[Stored items]
◆ ◆ ◆ ◆ ◆ ◆ ◆

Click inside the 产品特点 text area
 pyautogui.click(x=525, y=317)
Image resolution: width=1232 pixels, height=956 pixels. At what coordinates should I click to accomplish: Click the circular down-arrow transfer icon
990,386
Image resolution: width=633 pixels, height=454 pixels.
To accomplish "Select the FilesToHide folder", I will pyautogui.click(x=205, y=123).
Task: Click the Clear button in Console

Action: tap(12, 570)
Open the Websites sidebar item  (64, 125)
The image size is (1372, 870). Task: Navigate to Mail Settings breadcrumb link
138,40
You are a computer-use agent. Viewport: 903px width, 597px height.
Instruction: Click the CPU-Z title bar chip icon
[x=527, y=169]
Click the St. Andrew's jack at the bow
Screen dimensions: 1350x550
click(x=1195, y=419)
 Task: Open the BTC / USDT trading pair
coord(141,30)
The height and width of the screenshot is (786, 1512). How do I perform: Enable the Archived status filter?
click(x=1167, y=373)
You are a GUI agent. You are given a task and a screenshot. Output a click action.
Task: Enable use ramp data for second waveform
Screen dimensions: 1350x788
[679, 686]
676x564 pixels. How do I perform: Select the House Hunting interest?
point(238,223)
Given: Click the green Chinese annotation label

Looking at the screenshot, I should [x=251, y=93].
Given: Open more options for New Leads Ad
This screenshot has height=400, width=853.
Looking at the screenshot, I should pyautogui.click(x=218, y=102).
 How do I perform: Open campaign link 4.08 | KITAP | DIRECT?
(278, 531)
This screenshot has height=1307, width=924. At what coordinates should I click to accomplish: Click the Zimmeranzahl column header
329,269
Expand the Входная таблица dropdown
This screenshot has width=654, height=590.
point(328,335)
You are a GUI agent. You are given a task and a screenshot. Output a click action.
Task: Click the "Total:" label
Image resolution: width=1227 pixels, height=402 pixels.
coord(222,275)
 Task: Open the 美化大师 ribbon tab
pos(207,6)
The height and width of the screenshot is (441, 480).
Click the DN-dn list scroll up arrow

◆ ◆ ◆ ◆ ◆ ◆ ◆

BRIEF:
Nothing but the lines from the one containing "Task: Click the Clear button in Console" through the final line of the data above is to be reproduced, each exactly as written.

SOLUTION:
Task: Click the Clear button in Console

Action: tap(12, 570)
Open the Websites sidebar item  (64, 125)
The image size is (1372, 870). Task: Navigate to Mail Settings breadcrumb link
138,40
You are a computer-use agent. Viewport: 903px width, 597px height.
Instruction: Click the CPU-Z title bar chip icon
[x=527, y=169]
Click the St. Andrew's jack at the bow
Screen dimensions: 1350x550
click(x=1195, y=419)
 Task: Open the BTC / USDT trading pair
coord(141,30)
The height and width of the screenshot is (786, 1512). How do I perform: Enable the Archived status filter?
click(x=1167, y=373)
You are a GUI agent. You are given a task and a screenshot. Output a click action.
Task: Enable use ramp data for second waveform
Screen dimensions: 1350x788
[679, 686]
676x564 pixels. How do I perform: Select the House Hunting interest?
point(238,223)
Given: Click the green Chinese annotation label

Looking at the screenshot, I should [x=251, y=93].
Given: Open more options for New Leads Ad
This screenshot has height=400, width=853.
Looking at the screenshot, I should pyautogui.click(x=218, y=102).
 How do I perform: Open campaign link 4.08 | KITAP | DIRECT?
(278, 531)
This screenshot has height=1307, width=924. At what coordinates should I click to accomplish: Click the Zimmeranzahl column header
329,269
Expand the Входная таблица dropdown
This screenshot has width=654, height=590.
point(328,335)
You are a GUI agent. You are given a task and a screenshot. Output a click action.
Task: Click the "Total:" label
Image resolution: width=1227 pixels, height=402 pixels.
coord(222,275)
 Task: Open the 美化大师 ribbon tab
pos(207,6)
The height and width of the screenshot is (441, 480).
Click the DN-dn list scroll up arrow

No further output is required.